▶ **Exercise directions**: Output must consist only of the lines of the material below from the one with "Image resolution: width=645" through the one with "the select-all articles", each reproduced exactly; no pictures belong in it.

▶ **Extracted material**:
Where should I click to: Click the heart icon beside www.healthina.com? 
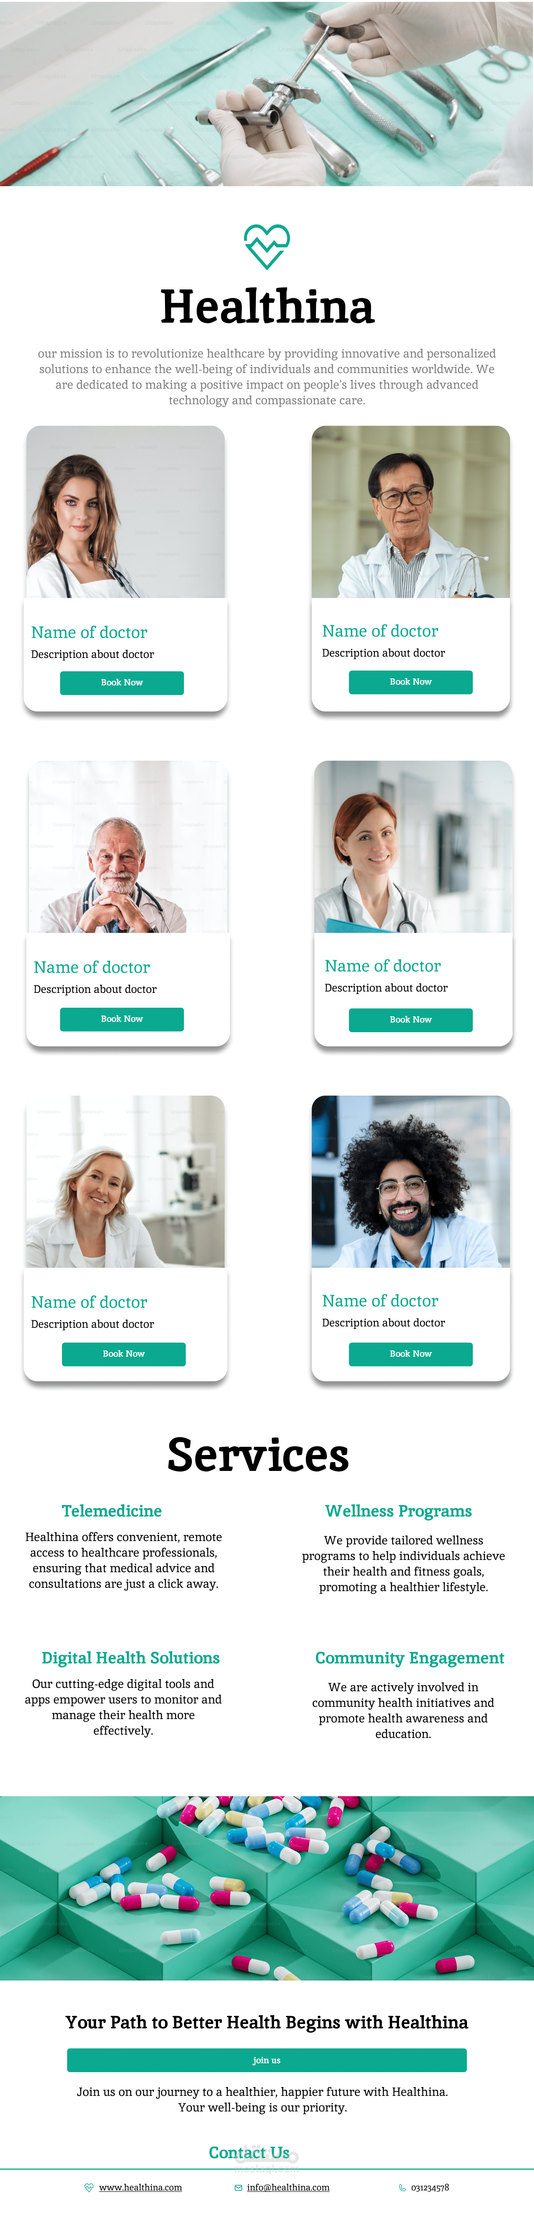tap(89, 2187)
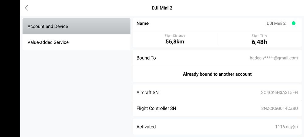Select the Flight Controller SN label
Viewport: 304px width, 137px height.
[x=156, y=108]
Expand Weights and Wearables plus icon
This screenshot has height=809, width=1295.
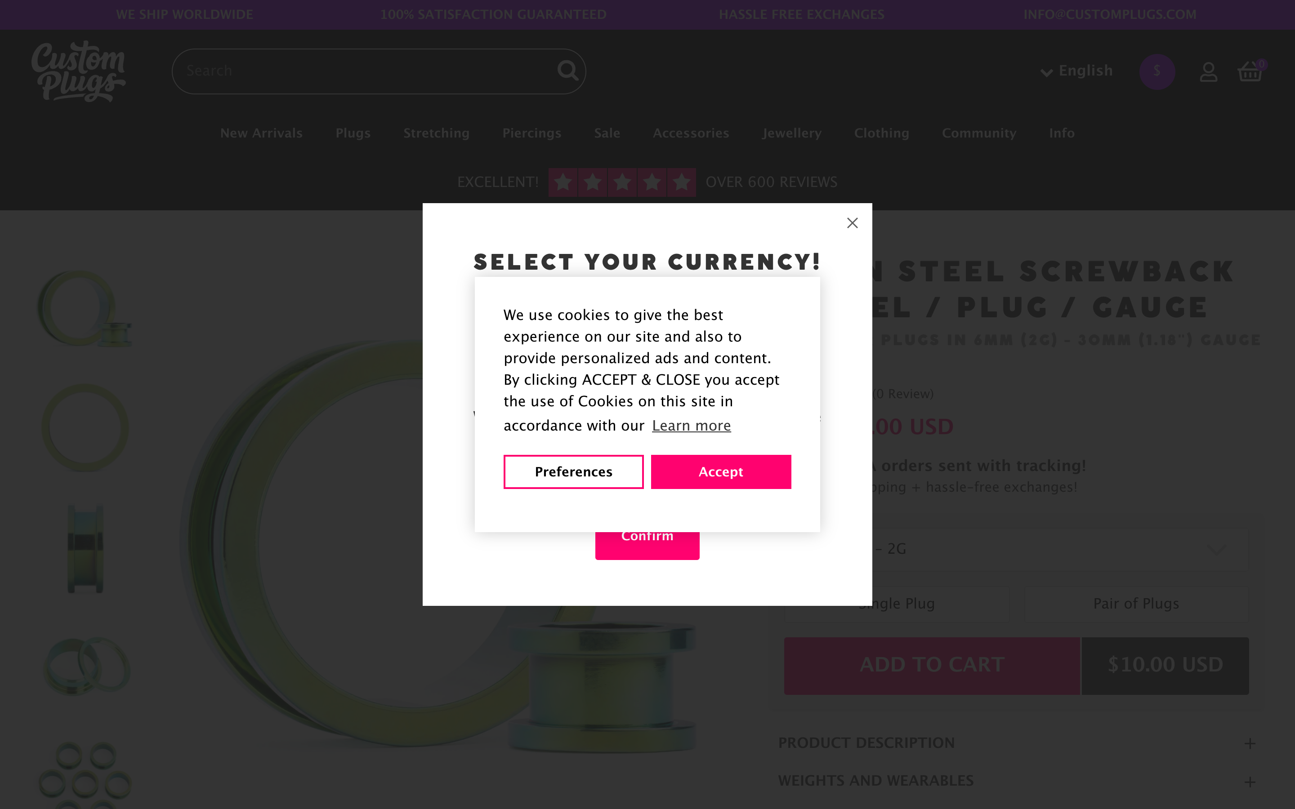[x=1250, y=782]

* * *

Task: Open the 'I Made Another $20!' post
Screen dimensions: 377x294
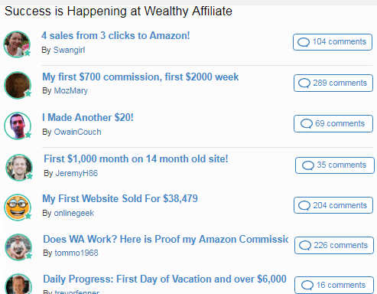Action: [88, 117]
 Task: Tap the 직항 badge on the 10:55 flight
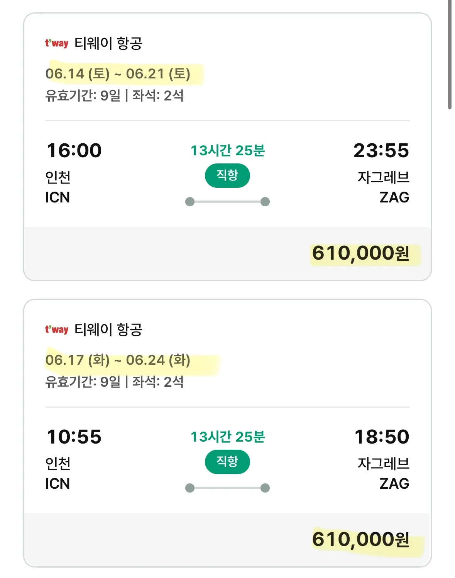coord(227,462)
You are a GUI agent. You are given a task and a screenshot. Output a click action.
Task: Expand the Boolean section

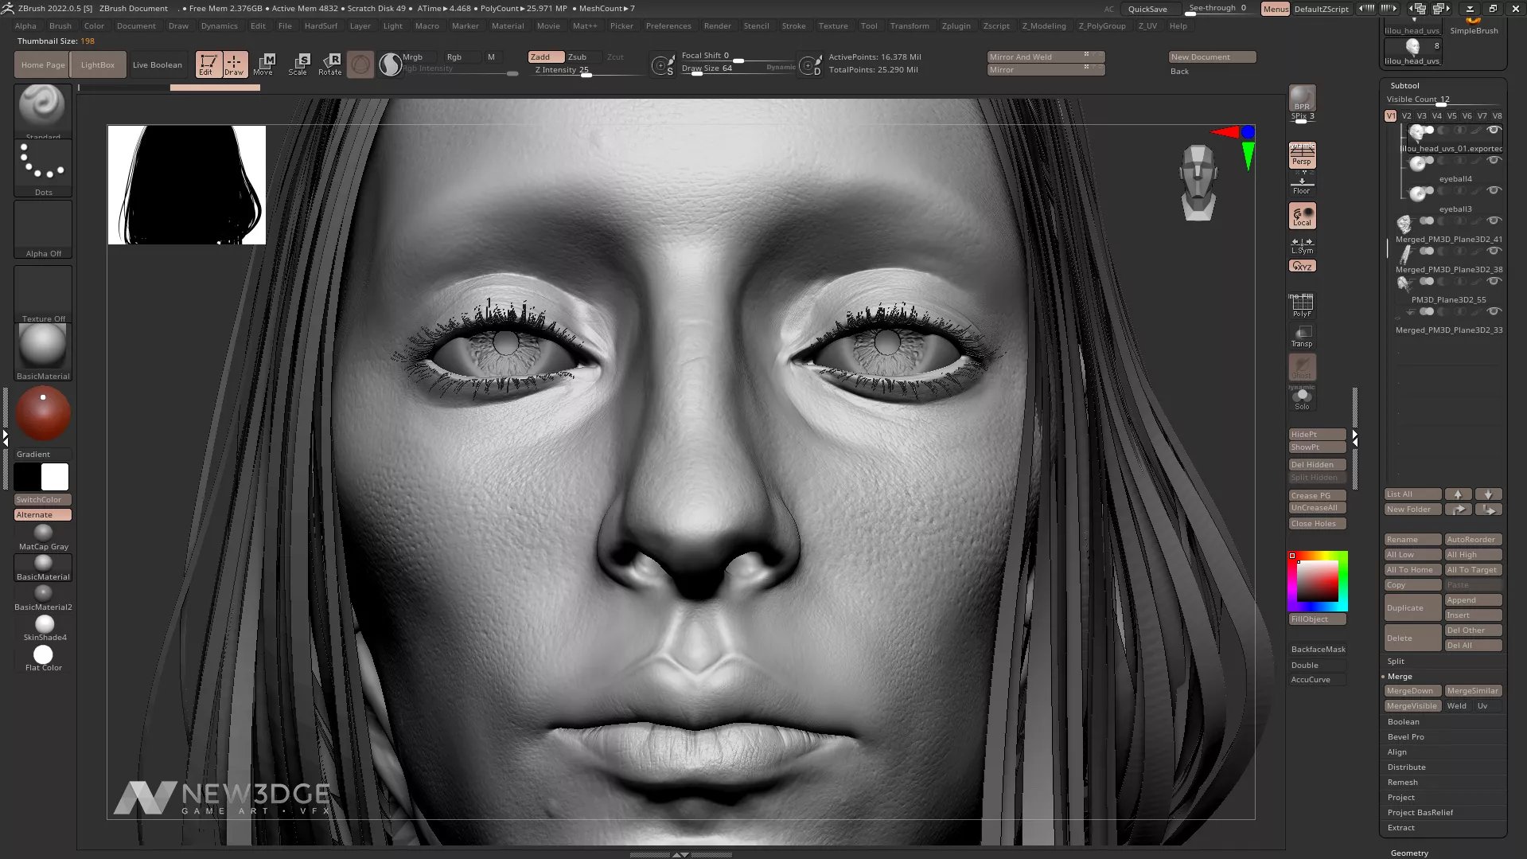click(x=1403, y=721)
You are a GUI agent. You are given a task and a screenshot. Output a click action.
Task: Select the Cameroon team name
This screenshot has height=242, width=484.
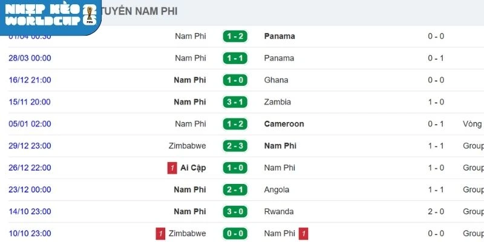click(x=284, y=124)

* * *

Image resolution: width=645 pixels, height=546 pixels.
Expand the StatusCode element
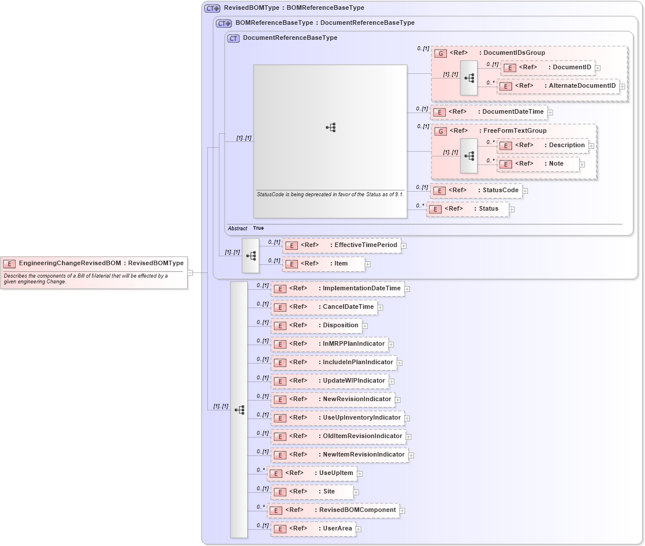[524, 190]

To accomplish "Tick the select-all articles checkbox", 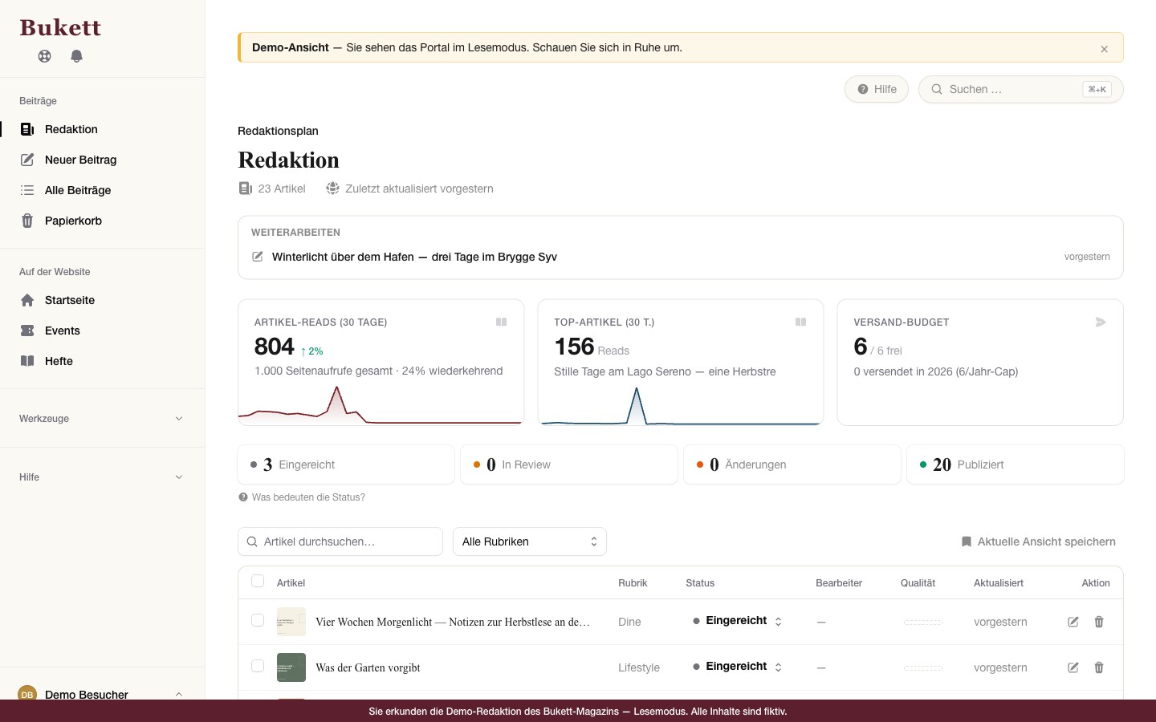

▶ **Output for this task**:
Image resolution: width=645 pixels, height=546 pixels.
Expand the StatusCode element
[524, 190]

To accomplish "Tick the select-all articles checkbox", 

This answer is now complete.